How can we prevent outages?
– look for single points of failure (SPOFs) – engineer them to be redundant, if you can’t live with the downtime.
– a complex, monolithic system means that a failure in one part can fail another part. e.g. if your reporting tool is heavily loaded, that will affect your customers who want to buy your product, if your reporting tool and sales system go against the same machines.
– systems that change a lot are prone to more outages
– Outages WILL happen

Failure lifecycle:
– monitoring -> alert -> investigate -> fix -> root-cause analysis, and from here it could go back to any of the other stages. The line between fix and investigate is blurry, because you might try something in the course of investigation and it might actually fix it.

Why monitor everything?
Metrics, metrics, metrics. “If it’s easy, just monitor it. You can’t have too many metrics.”

Tools – for internal, behind the firewall – Nagios, Splunk. Exetrnal – New Relic, Pingdom. Metrics – graphite, data dog.

Severities – based on business impact
sev1 – large scale business loss (critical)
sev2 – small to medium business loss (critical)
sev3 – no immediate business loss, customer may be impacted
sev4 – no immediate business loss, no customers impacted

Each severity level should have it’s own standard operating procedure (SOP)/SLA:
sev1 – major outage, all hands on deck.
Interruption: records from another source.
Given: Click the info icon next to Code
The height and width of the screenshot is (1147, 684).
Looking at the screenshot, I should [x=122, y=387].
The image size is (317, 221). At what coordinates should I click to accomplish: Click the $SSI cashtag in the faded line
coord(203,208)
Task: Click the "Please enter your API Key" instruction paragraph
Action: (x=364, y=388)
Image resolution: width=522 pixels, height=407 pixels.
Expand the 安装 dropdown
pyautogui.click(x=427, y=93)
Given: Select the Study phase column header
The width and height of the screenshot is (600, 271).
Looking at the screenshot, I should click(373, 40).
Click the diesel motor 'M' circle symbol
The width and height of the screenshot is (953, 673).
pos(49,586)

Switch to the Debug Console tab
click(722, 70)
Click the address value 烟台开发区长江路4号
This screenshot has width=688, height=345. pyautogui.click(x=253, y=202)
Notify the team via phone/sms, response time 5 min
sev2 – critical issue – notify the oncall person/team via phone/sms, response time 15 min
sev3/4 – non-critical issue notify on-call person via e-mail, response time next business day.

Severities can be downgraded/upgraded.

Alert *before* systems fail completely.

Oncall best practices – have a cellphone for phone calls and SMS. You might want to get a pager, but the paging system isn’t necessarily reliable either. A smart phone is better, because you can then handle the problem from the phone. 4G/3G internet – like a 4g hotspot, a USB modem, or tethering.
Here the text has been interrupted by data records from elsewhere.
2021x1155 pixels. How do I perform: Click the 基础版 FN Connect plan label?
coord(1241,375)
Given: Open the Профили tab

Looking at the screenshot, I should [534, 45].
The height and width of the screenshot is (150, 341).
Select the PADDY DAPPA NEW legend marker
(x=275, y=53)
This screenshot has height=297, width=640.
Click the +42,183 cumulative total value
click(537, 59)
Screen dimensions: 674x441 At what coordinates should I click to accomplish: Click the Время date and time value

Set up your system so it pages multiple times until you respond. Escalate to different phones as needed. Get a vibrating bluetooth bracelet if you sleep with someone else and they don’t want to be disturbed.

Don’t send calls to the whole team if one person can handle it. You wake everyone up, the issue could be ignored by everyone or duplicated by everyone.

Follow-the-sun paging, oncall schedules.

Measure on-call performance, measure MTTR, % of issues that were escalated, set up policies to encourage good performance. Managers should be in the on-call chain, and you can pay people extra to do on-call. Google pays per on-call shift, so people actually volunteer to be on-call.

NOCs reduce the MTTR drastically. Expensive (staffed 24×7 with multiple ppl). But you can train your NOC staff to fix a good percentage of the issues. As you scale, you might want a hybrid on-call approach – NOC handles some, teams directly handle others.

Automate fixes and/or add more fault tolerance.

You need the right tools (monitoring tools were mentioned before). Soft tools:
voice – conference bridge / skype / google hangout
chat – hipchat, campfire [we use IRC at mozilla]

Best practice: having an incident commander – provides leadership and is in charge of the situation. prevents analysis paralysis, instructs who should do what, etc.